- _課題内容_
1. 本文のうち「容疑はいずれも昨秋以降、自身」で始まり「起訴内容を否認しており、今後、横浜地裁での正式裁判に移行するという。」で終わる部分を、一字も変えずに書き写してください。
2. 本文によると、マイニングで得られる報酬のうち、プログラムを設置した人が得ていた割合はどれだけか。

仮想通貨を獲得する「マイニング(採掘)」の報酬を得るために他人のパソコン(PC)を無断で使用したとして、
神奈川、千葉、栃木など10県警は14日、不正指令電磁的記録(ウイルス)供用容疑などで神奈川県平塚市のウェブサイト運営業、荻野剛生容疑者(31)ら3人を逮捕し、
18〜48歳の13人を書類送検したと発表した。マイニングはこの1年に国内で爆発的に広まったが、マイニングに絡んだ不正使用での立件は初めて。

容疑はいずれも昨秋以降、自身が運営するホームページ(HP)に、閲覧しただけでマイニングに参加するプログラムを設置。
閲覧者が気付かないままPCに指示を送り、不正にマイニングをさせたとしている。
使われたプログラムは「Coinhive(コインハイブ)」と呼ばれ、HPにプログラムを設置すれば閲覧者のPCにマイニングをするよう指示を送ることができる。
16人はまとめ記事サイトなどを運営しており、そこにプログラムを設置したという。マイニングで得られる報酬の3割を開発者側、7割を設置した人が得ていた。

各県警は「閲覧者が容易に認識し閲覧を中止できるネット広告と異なり、説明がなければマイニングに気付かない」と判断。
閲覧者の了解を得ずにPCの中央演算処理装置(CPU)を使わせマイニングをさせることから、ウイルス供用罪などで定める
「(所有者の)意図に沿うべき動作をさせず、または意図に反する動作をさせる」に該当すると判断した。
HPにマイニングを明示している場合は立件しなかった。

この事件で、3月に横浜簡裁からウイルス保管罪で罰金10万円の略式命令を受けたウェブデザイナーの男性(30)と弁護人が14日、東京都内で記者会見。
「閲覧者のPCに指示を出す仕組みはネット広告などでありふれていて、PCを破壊したり悪影響を与えたり個人情報を盗んだりするものではない。
HPを閉じたら動きもせず、閲覧者の意図に反するものでも不正な指令でもない」と反論した。
起訴内容を否認しており、今後、横浜地裁での正式裁判に移行するという。

- _記録の抜粋_
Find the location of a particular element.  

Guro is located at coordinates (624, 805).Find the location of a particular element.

---

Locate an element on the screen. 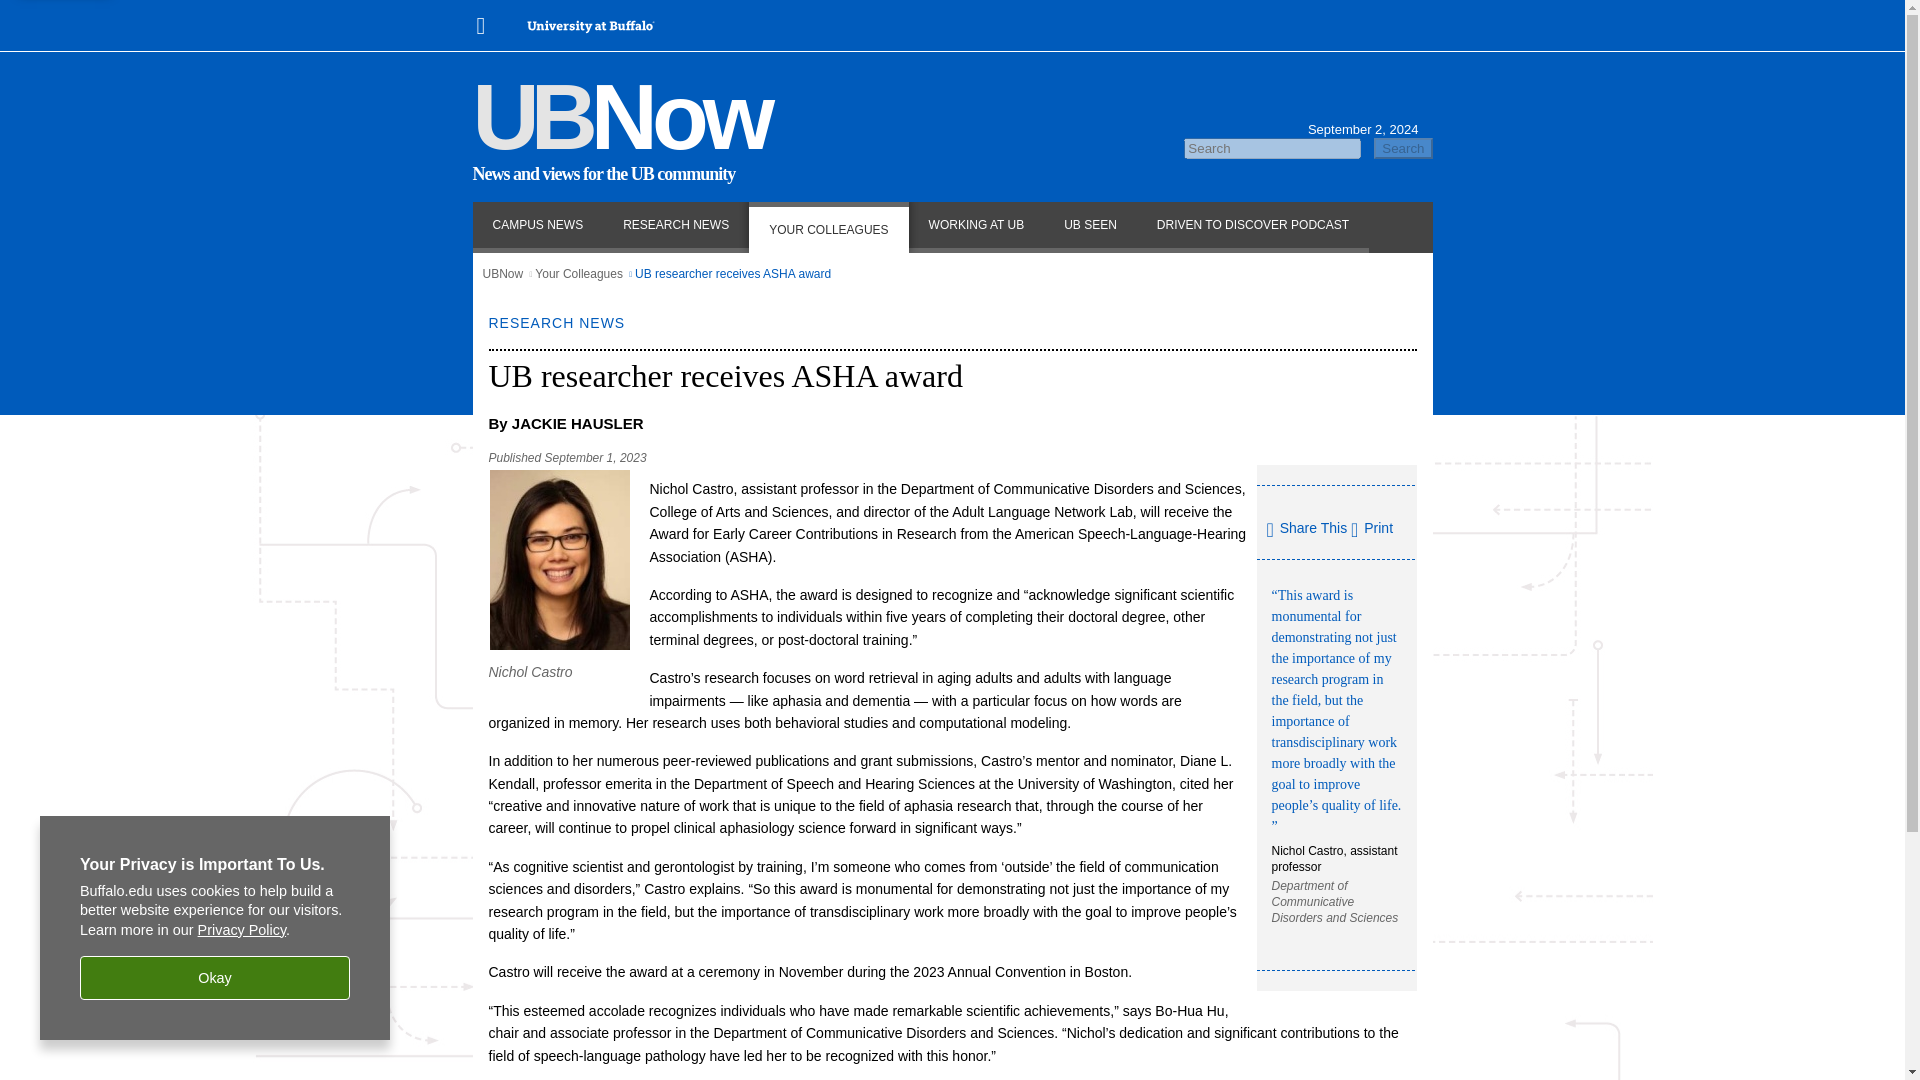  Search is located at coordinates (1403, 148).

--

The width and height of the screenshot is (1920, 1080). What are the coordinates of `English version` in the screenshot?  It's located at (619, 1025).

- _解答一覧_
1.
容疑はいずれも昨秋以降、自身が運営するホームページ(HP)に、閲覧しただけでマイニングに参加するプログラムを設置。
閲覧者が気付かないままPCに指示を送り、不正にマイニングをさせたとしている。
使われたプログラムは「Coinhive(コインハイブ)」と呼ばれ、HPにプログラムを設置すれば閲覧者のPCにマイニングをするよう指示を送ることができる。
16人はまとめ記事サイトなどを運営しており、そこにプログラムを設置したという。マイニングで得られる報酬の3割を開発者側、7割を設置した人が得ていた。

各県警は「閲覧者が容易に認識し閲覧を中止できるネット広告と異なり、説明がなければマイニングに気付かない」と判断。
閲覧者の了解を得ずにPCの中央演算処理装置(CPU)を使わせマイニングをさせることから、ウイルス供用罪などで定める
「(所有者の)意図に沿うべき動作をさせず、または意図に反する動作をさせる」に該当すると判断した。
HPにマイニングを明示している場合は立件しなかった。

この事件で、3月に横浜簡裁からウイルス保管罪で罰金10万円の略式命令を受けたウェブデザイナーの男性(30)と弁護人が14日、東京都内で記者会見。
「閲覧者のPCに指示を出す仕組みはネット広告などでありふれていて、PCを破壊したり悪影響を与えたり個人情報を盗んだりするものではない。
HPを閉じたら動きもせず、閲覧者の意図に反するものでも不正な指令でもない」と反論した。
起訴内容を否認しており、今後、横浜地裁での正式裁判に移行するという。

2. 7割